▸ Selected extract

Leander Starr Jameson - Early Life and Family

Early Life and Family

He was born on 9 February 1853, of the Jameson family of Edinburgh, Scotland, the son of Robert William Jameson (1805–1868), a Writer to the Signet, and Christian Pringle, daughter of Major-General Pringle of Symington. Robert William and Christian Jameson had twelve children, of whom Leander Starr was the youngest, born at Stranraer, Wigtownshire (now part of Dumfries and Galloway), in the south-west of Scotland, a great-nephew of Professor Robert Jameson, Regius Professor of Natural History at the University of Edinburgh.." Fort's biography of Jameson notes that Starr's '...chief Gamaliel, however, was a Professor Grant, a man of advanced age, who had been a pupil of his great-uncle, the Professor of Natural History at Edinburgh.

▸ Activity list
**a.** Rewrite the paragraph of the Jameson early-life text that begins "He was born on 9 February 1853" as a short bulleted list, keeping its main facts.
**b.** Set down a passage of the Jameson early-life text word for word. Begin at the words "Leander Starr Jameson" and stop after the words "History at Edinburgh.".
**c.** Supply the next part of the text on Leander Starr Jameson's early life and family, starting after its final sentence.
None of the items placed after this line are needed.

▸ Material shown
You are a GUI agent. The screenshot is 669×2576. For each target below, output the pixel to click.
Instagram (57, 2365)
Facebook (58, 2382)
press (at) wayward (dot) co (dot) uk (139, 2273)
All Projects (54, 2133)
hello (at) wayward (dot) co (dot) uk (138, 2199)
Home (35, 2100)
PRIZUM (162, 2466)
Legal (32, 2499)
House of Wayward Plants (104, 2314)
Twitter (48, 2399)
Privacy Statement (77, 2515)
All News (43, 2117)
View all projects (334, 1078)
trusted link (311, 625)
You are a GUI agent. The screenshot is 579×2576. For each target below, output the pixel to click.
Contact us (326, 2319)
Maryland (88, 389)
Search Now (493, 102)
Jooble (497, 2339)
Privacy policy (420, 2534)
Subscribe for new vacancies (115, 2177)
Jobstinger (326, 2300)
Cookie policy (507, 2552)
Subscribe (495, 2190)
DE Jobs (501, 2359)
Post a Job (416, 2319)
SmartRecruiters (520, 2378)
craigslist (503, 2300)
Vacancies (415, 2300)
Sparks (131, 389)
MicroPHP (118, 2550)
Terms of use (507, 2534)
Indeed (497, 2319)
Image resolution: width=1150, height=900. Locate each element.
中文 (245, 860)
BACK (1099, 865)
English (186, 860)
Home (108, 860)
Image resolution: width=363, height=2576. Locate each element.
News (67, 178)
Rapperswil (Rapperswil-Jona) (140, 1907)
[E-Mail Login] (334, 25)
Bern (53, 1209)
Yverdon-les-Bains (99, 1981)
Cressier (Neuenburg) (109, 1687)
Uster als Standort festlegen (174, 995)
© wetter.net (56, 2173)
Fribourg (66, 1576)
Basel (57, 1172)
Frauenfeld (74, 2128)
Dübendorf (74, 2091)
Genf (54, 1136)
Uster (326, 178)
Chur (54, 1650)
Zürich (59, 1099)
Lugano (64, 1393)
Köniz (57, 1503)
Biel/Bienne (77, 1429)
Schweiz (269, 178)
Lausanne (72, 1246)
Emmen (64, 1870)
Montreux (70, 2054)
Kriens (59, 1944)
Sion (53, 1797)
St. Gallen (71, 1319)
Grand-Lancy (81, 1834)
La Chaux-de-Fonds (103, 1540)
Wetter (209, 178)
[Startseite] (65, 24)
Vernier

▸ List of answers
**a.**
- Born 9 February 1853 at Stranraer, Wigtownshire (now part of Dumfries and Galloway), in south-west Scotland, of the Jameson family of Edinburgh.
- Parents: Robert William Jameson (1805–1868), a Writer to the Signet, and Christian Pringle, daughter of Major-General Pringle of Symington.
- Youngest of the couple's twelve children.
- Great-nephew of Professor Robert Jameson, Regius Professor of Natural History at the University of Edinburgh.
- Fort's biography names his chief Gamaliel as Professor Grant, an elderly man who had been a pupil of that great-uncle.

**b.**
Leander Starr Jameson - Early Life and Family

Early Life and Family

He was born on 9 February 1853, of the Jameson family of Edinburgh, Scotland, the son of Robert William Jameson (1805–1868), a Writer to the Signet, and Christian Pringle, daughter of Major-General Pringle of Symington. Robert William and Christian Jameson had twelve children, of whom Leander Starr was the youngest, born at Stranraer, Wigtownshire (now part of Dumfries and Galloway), in the south-west of Scotland, a great-nephew of Professor Robert Jameson, Regius Professor of Natural History at the University of Edinburgh.." Fort's biography of Jameson notes that Starr's '...chief Gamaliel, however, was a Professor Grant, a man of advanced age, who had been a pupil of his great-uncle, the Professor of Natural History at Edinburgh.

**c.**
Leander Starr Jameson's somewhat unusual name resulted from the fact that his father Robert William Jameson had been rescued from drowning on the morning of his birth by an American traveller, who fished him out of a canal or river with steep banks into which William had fallen while on a walk awaiting the birth of his son. The kindly stranger named "Leander Starr" was promptly made a godfather of the baby, who was named after him. His father, Robert William, started his career as an advocate in Edinburgh, and was Writer to the Signet, before becoming a playwright, published poet and editor of The Wigtownshire Free Press.

A radical and reformist, Robert William Jameson was the author of the dramatic poem Nimrod (1848) and Timoleon, a tragedy in five acts informed by the anti-slavery movement. Timoleon was performed at the Adelphi Theatre in Edinburgh in 1852, and ran to a second edition. In due course, the Jameson family moved to London, England, living in Chelsea and Kensington. Leander Starr Jameson went to the Godolphin School in Hammersmith, where he did well in both lessons and games prior to his university education.

L.S. Jameson was educated for the medical profession at University College Hospital, London, for which he passed his entrance examinations in January, 1870. He distinguished himself as a medical student, becoming a Gold Medallist in materia medica. After qualifying as a doctor, he was made Resident Medical Officer at University College Hospital (M.R.C.S. 1875; M.D. 1877).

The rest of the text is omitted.